** Opening Material to process block **

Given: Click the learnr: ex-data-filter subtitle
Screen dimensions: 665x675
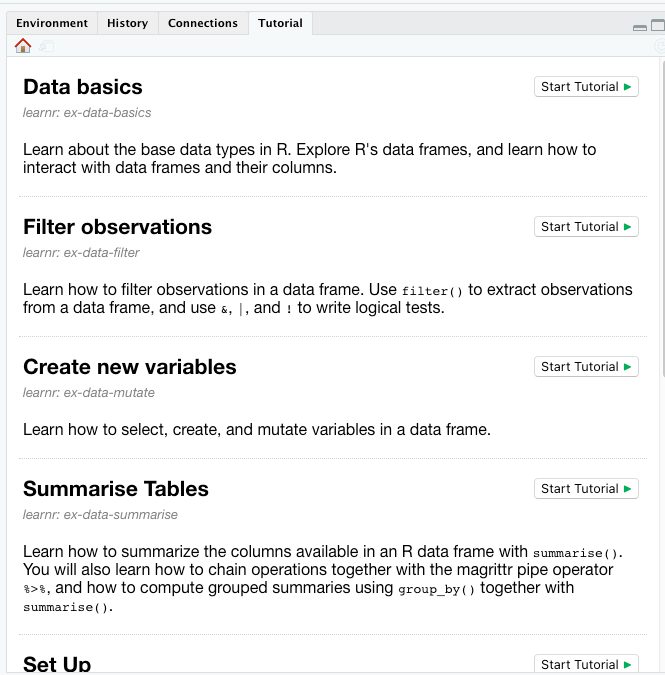Looking at the screenshot, I should coord(81,253).
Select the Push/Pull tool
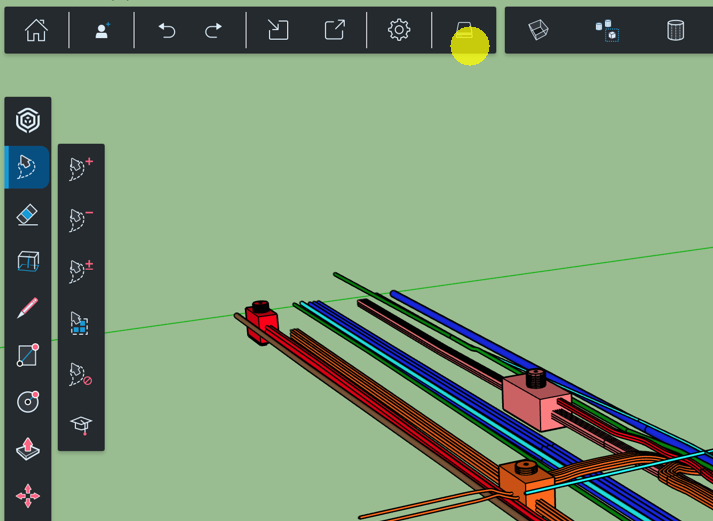Image resolution: width=713 pixels, height=521 pixels. pos(28,449)
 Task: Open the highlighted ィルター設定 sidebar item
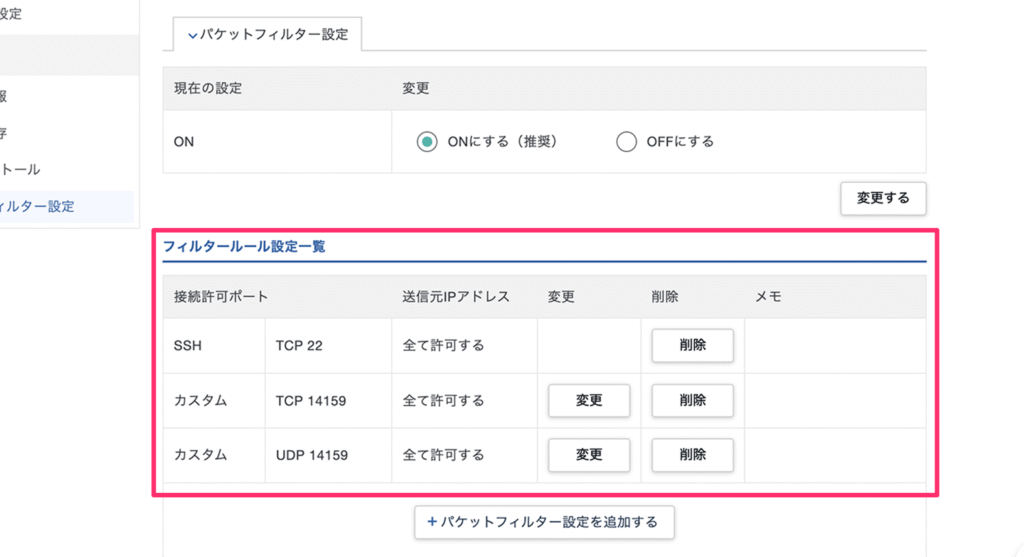pyautogui.click(x=38, y=207)
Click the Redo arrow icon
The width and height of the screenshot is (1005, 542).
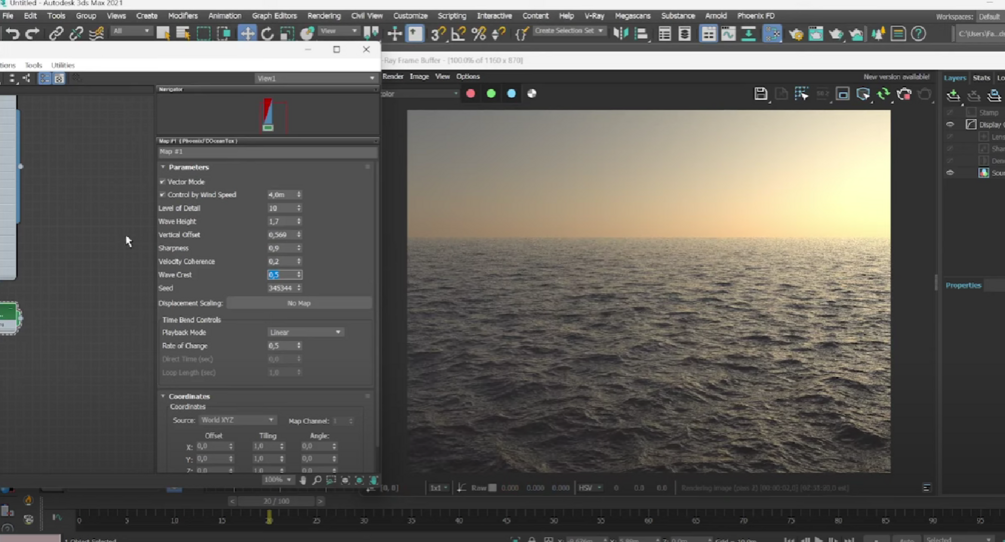pos(32,33)
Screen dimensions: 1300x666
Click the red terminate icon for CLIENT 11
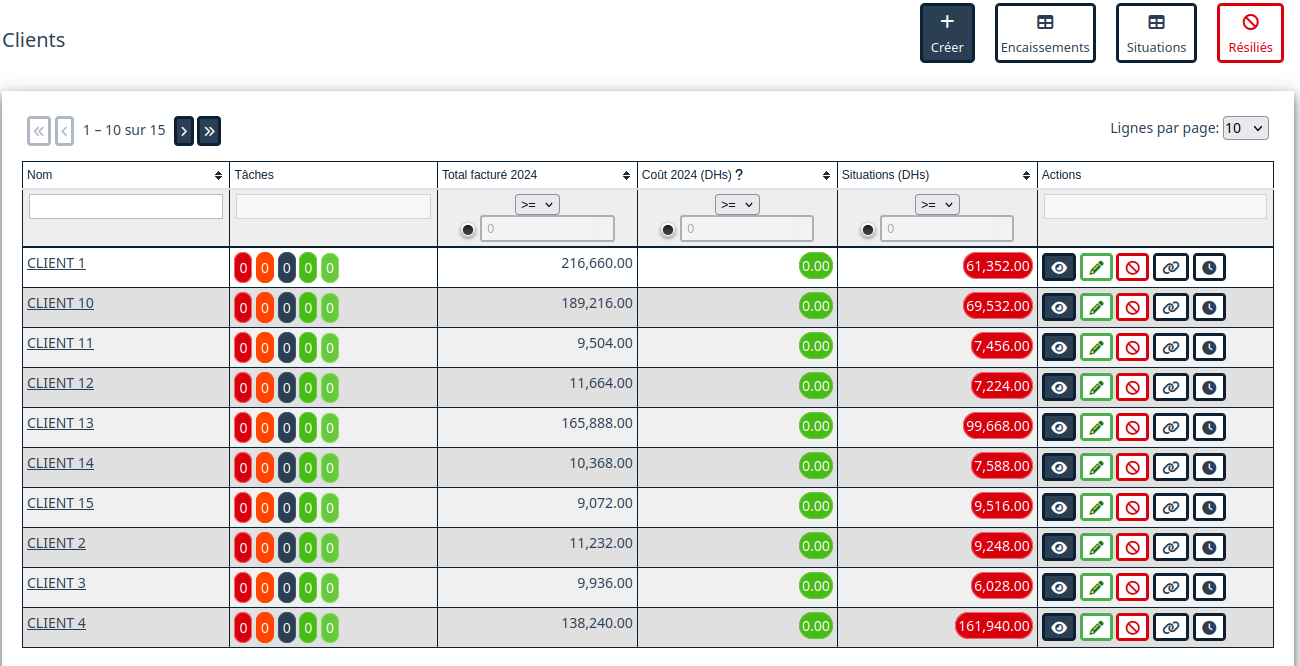(x=1132, y=347)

** Closing Material to process block **

▶ _What you have to do_:
Your output must consist only of the lines from the line with "Click the Redo arrow icon" through the final line of the data, both included, reproduced exactly and free of pictures.

▶ _Result for this exercise_:
Click the Redo arrow icon
The width and height of the screenshot is (1005, 542).
pos(32,33)
Screen dimensions: 1300x666
Click the red terminate icon for CLIENT 11
(x=1132, y=347)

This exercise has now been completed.